Hamburgs Bürgermeister fordert eine europaweite Schuldenbremse. Harsche Kritik an Röslers Gedankenspiel einer Griechenland-Pleite.

Berlin/Hamburg. In der Diskussion um die Griechenland-Krise und den Euro-Rettungsschirm hat sich jetzt auch Hamburgs Erster Bürgermeister zu Wort gemeldet. Olaf Scholz, stellvertretender SPD-Parteivorsitzender, warf der FDP-Führung in der SWR-Talkshow 2+Leif einen unverantwortlichen Populismus vor: „Die FDP sagt aus innenpolitischen Gründen etwas, was weltweite Krisen auslösen kann“, so Scholz in der Sendung, die an diesem Montag um 23 Uhr ausgestrahlt wird. Gleichzeitig verlangte Scholz die Einführung einer europaweiten Schuldenbremse: „Wir brauchen eine europaweite Schuldengrenze in all den nationalen Verfassungen, weil das letztendlich dazu beträgt, dass die Politik von der Droge Schulden wegkommt.“

Sollte die schwarz-gelbe Regierungskoalition in der Euro-Abstimmung keine eigene Mehrheit haben, forderte Scholz in 2+Leif Neuwahlen: „Die SPD sollte jetzt nicht Opposition, um der Opposition willen machen. Wir werden der Regierung dabei helfen, das Notwendige und mit den anderen Regierungen von Europa Vereinbarte zu beschließen, aber wir werden nicht der Regierung helfen.
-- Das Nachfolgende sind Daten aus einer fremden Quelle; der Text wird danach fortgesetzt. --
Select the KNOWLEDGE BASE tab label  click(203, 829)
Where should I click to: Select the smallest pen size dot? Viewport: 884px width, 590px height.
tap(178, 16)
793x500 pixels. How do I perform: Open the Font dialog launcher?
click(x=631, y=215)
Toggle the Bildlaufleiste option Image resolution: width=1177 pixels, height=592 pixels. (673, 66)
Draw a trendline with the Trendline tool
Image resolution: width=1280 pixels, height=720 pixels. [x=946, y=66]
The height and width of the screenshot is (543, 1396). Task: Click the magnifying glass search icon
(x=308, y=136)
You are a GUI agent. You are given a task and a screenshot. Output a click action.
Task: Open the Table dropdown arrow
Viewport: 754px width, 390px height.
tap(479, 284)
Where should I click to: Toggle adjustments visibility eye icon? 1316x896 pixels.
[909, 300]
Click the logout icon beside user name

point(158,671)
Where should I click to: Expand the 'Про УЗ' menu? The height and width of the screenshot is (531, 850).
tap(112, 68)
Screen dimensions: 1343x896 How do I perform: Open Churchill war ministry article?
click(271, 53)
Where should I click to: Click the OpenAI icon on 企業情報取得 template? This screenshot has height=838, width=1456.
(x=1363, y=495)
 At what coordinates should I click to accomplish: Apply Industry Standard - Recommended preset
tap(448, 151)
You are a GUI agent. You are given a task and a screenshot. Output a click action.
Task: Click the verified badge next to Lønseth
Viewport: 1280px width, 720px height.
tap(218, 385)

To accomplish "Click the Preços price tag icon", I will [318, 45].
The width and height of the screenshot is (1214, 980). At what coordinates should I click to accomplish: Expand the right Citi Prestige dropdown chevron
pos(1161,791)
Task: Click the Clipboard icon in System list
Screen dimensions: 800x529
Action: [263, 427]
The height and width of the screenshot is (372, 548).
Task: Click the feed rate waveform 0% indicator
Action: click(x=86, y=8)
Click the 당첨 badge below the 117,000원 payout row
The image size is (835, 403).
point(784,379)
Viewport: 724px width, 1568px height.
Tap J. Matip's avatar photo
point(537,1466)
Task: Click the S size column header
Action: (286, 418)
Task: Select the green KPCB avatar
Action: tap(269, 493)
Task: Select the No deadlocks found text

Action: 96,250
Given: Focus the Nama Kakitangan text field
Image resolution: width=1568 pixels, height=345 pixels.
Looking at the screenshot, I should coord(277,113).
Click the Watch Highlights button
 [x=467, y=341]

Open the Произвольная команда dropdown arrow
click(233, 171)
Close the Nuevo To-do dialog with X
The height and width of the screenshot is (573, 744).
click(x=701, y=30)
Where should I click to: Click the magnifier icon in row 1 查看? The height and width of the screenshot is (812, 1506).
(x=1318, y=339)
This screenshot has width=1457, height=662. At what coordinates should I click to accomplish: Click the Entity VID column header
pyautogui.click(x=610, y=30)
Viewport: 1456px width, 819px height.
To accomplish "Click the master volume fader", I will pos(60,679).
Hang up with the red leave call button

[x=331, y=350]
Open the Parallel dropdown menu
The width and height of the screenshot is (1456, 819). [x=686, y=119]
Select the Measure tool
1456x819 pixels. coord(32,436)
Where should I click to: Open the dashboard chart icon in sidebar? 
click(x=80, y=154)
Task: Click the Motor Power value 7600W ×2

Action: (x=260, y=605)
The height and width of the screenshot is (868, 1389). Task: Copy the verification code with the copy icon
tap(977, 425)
Wenn die Koalition darüber zusammenbricht, dass sie keine eigene Mehrheit hat, dann gibt es nicht eine neue Koalition, sondern Neuwahlen.“

EU-Kommissionspräsident José Manuel Barroso hat hoch verschuldete europäische Länder wie Griechenland dazu aufgerufen, ihre Hausaufgaben zu machen. „Hilfe kann nur für die fortgesetzt werden, die alle Anstrengungen machen, ihr Haus in Ordnung zu bringen.“ Das sagte Barroso nach Angaben seines Büros in Berlin. Dort hatte er zuvor Bundeskanzlerin Angela Merkel getroffen.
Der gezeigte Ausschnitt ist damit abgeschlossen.